EXCERPTED TEXT:
Several motivations listed below:
- If SMT is enabled the seccomp jail can still attack the rest of the
system even with spectre_v2_user=seccomp by using MDS-HT (except on
XEON PHI where MDS can be tamed with SMT left enabled, but that's a
special case). Setting STIBP become a very expensive window dressing
after MDS-HT was discovered.
- The seccomp jail cannot attack the kernel with spectre-v2-HT
regardless (even if STIBP is not set), but with MDS-HT the seccomp
jail can attack the kernel too.
- With spec_store_bypass_disable=prctl the seccomp jail can attack the
other userland (guest or host mode) using spectre-v2-HT, but the
userland attack is already mitigated by both ASLR and pid namespaces
for host userland and through virt isolation with libkrun or
kata. (if something if somebody is worried about spectre-v2-HT it's
best to mount proc with hidepid=2,gid=proc on workstations where not
all apps may run under container runtimes, rather than slowing down
all seccomp jails, but the best is to add pid namespaces to the
seccomp jail). As opposed MDS-HT is not mitigated and the seccomp
jail can still attack all other host and guest userland if SMT is
enabled even with spec_store_bypass_disable=seccomp.
- If full security is required then MDS-HT must also be mitigated with
nosmt and then spectre_v2_user=prctl and spectre_v2_user=seccomp
would become identical.
- Setting spectre_v2_user=seccomp is overall lower priority than to
setting javascript.options.wasm false in about:config to protect
against remote wasm MDS-HT, instead of worrying about Spectre-v2-HT
and STIBP which again is already statistically well mitigated by
other means in userland and it's fully mitigated in kernel with
retpolines (unlike the wasm assist call with MDS-HT).

INFORMATION PROVIDED:
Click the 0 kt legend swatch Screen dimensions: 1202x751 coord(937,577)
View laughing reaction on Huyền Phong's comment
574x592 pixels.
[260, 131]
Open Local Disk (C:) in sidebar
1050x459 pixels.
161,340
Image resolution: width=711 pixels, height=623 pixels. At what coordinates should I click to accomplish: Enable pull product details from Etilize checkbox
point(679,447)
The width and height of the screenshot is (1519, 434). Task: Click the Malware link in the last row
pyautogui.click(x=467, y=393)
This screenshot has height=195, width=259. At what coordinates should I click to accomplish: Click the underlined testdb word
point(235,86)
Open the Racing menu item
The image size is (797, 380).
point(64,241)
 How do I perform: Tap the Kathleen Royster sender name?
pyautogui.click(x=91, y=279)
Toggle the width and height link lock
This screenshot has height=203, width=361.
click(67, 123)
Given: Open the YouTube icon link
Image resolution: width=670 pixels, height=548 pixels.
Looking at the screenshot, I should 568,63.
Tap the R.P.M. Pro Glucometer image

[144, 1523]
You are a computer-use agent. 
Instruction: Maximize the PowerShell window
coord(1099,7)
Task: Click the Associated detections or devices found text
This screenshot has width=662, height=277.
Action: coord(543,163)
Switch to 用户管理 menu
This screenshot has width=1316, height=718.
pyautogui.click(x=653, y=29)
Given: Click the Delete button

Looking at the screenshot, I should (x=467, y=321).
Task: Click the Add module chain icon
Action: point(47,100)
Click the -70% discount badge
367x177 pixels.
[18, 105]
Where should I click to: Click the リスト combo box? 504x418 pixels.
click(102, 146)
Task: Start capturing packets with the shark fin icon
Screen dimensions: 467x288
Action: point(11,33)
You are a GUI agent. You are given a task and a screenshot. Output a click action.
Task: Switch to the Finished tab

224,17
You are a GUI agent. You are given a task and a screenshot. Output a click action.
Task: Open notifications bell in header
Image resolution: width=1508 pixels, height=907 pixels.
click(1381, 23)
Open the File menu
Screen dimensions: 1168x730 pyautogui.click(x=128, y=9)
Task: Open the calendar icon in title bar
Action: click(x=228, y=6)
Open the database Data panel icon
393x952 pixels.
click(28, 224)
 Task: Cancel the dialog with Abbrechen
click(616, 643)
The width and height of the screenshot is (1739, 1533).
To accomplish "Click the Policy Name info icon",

WORK TO DO:
1/ In the seccomp mitigation text, what must be used to mitigate MDS-HT if full security is required?
2/ Take the part of the seccomp mitigation text that opens with the words containing "Several motivations listed" and closes with "the kernel too.", and write it out again with "window dressing" swapped for "decoration".
3/ Write the next part of the seccomp mitigation text, picking up after its last sentence.
The records play no part in this work.

RESPONSES:
1/ MDS-HT must be mitigated with nosmt.

2/
Several motivations listed below:
- If SMT is enabled the seccomp jail can still attack the rest of the
system even with spectre_v2_user=seccomp by using MDS-HT (except on
XEON PHI where MDS can be tamed with SMT left enabled, but that's a
special case). Setting STIBP become a very expensive decoration
after MDS-HT was discovered.
- The seccomp jail cannot attack the kernel with spectre-v2-HT
regardless (even if STIBP is not set), but with MDS-HT the seccomp
jail can attack the kernel too.

3/
- SSBD is needed to prevent reading the JIT memory and the primary
user being the OpenJDK. However the primary user of SSBD wouldn't be
covered by spec_store_bypass_disable=seccomp because it doesn't use
seccomp and the primary user also explicitly declined to set
PR_SET_SPECULATION_CTRL+PR_SPEC_STORE_BYPASS despite it easily
could. In fact it would need to set it only when the sandboxing
mechanism is enabled for javaws applets, but it still declined it by
declaring security within the same user address space as an
untenable objective for their JIT, even in the sandboxing case where
performance would be a lesser concern (for the record: I kind of
disagree in not setting PR_SPEC_STORE_BYPASS in the sandbox case and
I prefer to run javaws through a wrapper that sets
PR_SPEC_STORE_BYPASS if I need). In turn it can be inferred that
even if the primary user of SSBD would use seccomp, they would
invoke it with SECCOMP_FILTER_FLAG_SPEC_ALLOW by now.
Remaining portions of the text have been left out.